The Butte concert saloons are usually underground. The saloon is square, with a row of private boxes all around the top. The orchestra b occupied by cowboys and miners, who guzzle beer at twenty-five cents per glass with flabby barmaids The boxes are occupied by bank presidents, merchants and wealthy citizens, who sit behind lace curtains and drink Missouri cider champagne at $5 a bottle with girls in gauze dresses or tights. The gambling tables and broken-voiced singers make a pandemonium of the place. The weird electric lights make the room look like Hades, Illuminated. At 11 o'clock the singing is now and then disturbed by pistol shots from the cowboys, who shoot down into the ground unless they have a special dislike to the singer; then the ball whisps through the curtain. Sometimes the cowboys chaff the merchants behind the curtains in the boxes and make them order whiskey for the orchestra. Everybody calls everybody else by his first name, and there is perfect democracy throughout the saloon.
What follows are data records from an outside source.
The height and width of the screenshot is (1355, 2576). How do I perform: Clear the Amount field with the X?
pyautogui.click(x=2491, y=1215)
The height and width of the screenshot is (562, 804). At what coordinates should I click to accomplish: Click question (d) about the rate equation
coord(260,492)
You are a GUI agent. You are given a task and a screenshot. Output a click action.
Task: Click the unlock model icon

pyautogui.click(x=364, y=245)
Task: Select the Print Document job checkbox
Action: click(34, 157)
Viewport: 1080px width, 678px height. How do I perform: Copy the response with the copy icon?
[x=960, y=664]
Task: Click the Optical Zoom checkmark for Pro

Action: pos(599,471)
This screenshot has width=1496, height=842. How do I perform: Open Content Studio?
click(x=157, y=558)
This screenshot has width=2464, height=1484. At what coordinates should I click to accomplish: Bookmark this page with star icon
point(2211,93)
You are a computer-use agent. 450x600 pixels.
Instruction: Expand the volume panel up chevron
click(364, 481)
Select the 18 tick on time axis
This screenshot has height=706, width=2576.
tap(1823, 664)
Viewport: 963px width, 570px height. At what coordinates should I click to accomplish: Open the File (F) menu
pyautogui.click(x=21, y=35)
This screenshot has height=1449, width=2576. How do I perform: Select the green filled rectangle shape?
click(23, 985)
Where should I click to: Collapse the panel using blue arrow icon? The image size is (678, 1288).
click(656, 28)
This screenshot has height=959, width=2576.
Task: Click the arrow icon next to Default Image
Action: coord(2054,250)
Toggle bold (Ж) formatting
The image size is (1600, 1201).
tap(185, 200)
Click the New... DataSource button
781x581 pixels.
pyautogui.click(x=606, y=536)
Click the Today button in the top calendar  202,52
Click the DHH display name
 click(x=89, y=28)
There is no concealment of wickedness, but each on does all he can to make the concert hall the wickedest place in the wickedest city in the world. The next morning everything is forgotten, and the merchants are in their stores, the miners in their mines and the pistolled cowboy punching his cattle ten miles away.


National Police Gazette, June 19, 1886.


National Police Gazette, June 19, 1886.